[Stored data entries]

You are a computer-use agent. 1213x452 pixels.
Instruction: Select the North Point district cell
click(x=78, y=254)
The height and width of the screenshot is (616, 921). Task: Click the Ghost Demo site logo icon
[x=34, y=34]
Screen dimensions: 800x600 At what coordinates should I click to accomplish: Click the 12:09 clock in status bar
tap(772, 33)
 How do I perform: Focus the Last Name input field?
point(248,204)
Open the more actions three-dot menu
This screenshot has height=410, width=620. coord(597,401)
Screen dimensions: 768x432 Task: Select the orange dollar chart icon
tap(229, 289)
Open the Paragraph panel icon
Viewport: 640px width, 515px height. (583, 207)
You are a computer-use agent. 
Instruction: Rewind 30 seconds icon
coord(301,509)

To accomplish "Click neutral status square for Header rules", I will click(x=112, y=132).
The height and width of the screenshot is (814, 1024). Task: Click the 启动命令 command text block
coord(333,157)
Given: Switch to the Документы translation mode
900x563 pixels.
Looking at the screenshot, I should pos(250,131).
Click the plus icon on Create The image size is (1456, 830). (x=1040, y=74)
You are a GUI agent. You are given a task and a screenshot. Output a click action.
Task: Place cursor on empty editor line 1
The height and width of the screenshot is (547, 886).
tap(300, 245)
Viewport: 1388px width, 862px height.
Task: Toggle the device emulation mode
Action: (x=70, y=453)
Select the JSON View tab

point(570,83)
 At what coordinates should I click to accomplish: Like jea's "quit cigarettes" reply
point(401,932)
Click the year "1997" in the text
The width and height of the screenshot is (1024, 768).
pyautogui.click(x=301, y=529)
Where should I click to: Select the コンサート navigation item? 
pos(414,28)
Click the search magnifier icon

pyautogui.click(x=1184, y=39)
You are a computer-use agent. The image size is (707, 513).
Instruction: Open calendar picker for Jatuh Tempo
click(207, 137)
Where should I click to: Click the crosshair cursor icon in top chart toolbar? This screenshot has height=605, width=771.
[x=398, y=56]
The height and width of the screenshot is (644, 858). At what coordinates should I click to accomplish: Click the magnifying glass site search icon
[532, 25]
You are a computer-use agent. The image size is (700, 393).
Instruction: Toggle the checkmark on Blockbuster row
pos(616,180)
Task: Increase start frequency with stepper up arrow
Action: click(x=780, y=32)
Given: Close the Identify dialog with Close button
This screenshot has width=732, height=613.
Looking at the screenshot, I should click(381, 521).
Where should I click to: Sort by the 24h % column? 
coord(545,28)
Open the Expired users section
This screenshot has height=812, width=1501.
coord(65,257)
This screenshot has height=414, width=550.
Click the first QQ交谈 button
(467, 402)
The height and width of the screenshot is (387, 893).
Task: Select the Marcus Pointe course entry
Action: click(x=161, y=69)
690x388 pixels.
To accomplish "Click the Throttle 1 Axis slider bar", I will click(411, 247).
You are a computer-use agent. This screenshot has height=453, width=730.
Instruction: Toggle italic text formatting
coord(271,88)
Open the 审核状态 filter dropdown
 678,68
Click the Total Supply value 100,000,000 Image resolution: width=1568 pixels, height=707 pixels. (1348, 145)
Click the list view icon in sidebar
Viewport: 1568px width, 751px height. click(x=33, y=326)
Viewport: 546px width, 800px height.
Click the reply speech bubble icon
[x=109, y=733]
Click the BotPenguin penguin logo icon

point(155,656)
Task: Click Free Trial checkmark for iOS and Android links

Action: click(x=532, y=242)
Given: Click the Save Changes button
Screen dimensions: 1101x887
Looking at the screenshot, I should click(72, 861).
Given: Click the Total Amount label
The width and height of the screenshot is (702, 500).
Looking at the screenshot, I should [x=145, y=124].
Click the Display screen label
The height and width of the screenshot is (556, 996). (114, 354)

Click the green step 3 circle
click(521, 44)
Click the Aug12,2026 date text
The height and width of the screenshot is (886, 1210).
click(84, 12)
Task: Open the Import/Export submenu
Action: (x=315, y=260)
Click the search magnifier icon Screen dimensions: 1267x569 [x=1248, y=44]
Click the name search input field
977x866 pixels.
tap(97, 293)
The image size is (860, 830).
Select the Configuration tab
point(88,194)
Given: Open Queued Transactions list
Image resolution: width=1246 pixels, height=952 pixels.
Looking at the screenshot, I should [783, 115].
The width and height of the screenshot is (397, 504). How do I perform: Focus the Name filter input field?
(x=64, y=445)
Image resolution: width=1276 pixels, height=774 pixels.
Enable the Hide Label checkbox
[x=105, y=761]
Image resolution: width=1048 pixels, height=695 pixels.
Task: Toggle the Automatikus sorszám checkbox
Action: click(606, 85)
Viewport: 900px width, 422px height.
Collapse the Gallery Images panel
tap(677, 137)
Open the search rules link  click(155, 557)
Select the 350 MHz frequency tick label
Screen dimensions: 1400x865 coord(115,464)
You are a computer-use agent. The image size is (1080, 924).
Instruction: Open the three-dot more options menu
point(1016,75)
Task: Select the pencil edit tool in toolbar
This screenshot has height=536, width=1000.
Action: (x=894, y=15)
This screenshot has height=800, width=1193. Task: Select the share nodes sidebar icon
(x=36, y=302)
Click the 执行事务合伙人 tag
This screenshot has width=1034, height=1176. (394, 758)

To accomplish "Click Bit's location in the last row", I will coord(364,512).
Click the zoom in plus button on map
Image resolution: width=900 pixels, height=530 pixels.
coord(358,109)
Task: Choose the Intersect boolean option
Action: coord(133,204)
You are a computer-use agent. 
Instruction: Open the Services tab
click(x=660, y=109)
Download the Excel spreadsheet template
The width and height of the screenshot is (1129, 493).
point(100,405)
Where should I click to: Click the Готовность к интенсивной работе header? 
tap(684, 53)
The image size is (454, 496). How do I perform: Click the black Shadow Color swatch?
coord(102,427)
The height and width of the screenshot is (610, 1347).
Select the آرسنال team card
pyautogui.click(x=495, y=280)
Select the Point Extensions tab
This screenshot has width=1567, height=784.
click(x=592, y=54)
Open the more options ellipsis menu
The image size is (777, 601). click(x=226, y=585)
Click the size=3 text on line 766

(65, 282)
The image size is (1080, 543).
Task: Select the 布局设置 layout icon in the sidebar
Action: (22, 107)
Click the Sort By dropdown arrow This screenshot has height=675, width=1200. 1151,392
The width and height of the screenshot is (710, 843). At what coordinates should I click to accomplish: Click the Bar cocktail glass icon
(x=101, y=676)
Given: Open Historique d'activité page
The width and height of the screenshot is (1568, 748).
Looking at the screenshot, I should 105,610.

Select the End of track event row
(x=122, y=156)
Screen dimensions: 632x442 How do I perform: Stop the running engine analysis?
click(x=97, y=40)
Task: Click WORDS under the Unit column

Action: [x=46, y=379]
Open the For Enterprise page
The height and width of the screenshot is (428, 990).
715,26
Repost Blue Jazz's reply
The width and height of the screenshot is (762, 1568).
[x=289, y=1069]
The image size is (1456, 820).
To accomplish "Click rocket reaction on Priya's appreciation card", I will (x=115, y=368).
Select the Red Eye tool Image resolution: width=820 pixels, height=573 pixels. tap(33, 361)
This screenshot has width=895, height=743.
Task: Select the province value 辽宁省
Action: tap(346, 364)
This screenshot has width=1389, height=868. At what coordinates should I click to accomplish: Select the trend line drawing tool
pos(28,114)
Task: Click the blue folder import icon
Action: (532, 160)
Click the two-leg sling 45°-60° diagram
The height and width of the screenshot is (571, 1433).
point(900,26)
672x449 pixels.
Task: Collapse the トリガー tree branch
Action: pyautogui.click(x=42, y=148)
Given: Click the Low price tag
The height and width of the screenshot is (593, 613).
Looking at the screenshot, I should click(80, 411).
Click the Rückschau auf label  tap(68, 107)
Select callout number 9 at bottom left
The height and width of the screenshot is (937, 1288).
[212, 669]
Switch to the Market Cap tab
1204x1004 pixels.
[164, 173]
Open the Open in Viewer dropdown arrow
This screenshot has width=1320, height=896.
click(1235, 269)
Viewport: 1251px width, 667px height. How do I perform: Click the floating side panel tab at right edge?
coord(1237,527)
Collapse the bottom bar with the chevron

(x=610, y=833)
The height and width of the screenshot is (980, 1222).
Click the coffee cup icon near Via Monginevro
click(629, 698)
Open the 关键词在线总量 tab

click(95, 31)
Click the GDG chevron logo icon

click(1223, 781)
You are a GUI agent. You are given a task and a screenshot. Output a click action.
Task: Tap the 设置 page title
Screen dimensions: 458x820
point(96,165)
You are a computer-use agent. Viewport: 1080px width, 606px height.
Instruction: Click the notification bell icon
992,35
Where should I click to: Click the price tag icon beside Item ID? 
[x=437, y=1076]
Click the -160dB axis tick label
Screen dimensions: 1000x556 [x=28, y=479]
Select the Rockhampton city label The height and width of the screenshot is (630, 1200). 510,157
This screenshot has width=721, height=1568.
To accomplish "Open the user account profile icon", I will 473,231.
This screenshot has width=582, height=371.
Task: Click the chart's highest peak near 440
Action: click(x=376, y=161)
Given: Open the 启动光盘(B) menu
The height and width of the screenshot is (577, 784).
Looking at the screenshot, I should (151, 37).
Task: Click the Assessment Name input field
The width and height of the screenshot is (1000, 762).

• [PROMPT] Which of the lines above carry the string "computer"? Copy every one.

• [EXERCISE SOLUTION]
You are a computer-use agent. 1213x452 pixels.
You are a computer-use agent. 
You are a computer-use agent. The image size is (707, 513).
You are a computer-use agent. The image size is (700, 393).
You are a computer-use agent. This screenshot has height=453, width=730.
You are a computer-use agent. The image size is (1080, 924).
You are a computer-use agent. 
You are a computer-use agent. Viewport: 1080px width, 606px height.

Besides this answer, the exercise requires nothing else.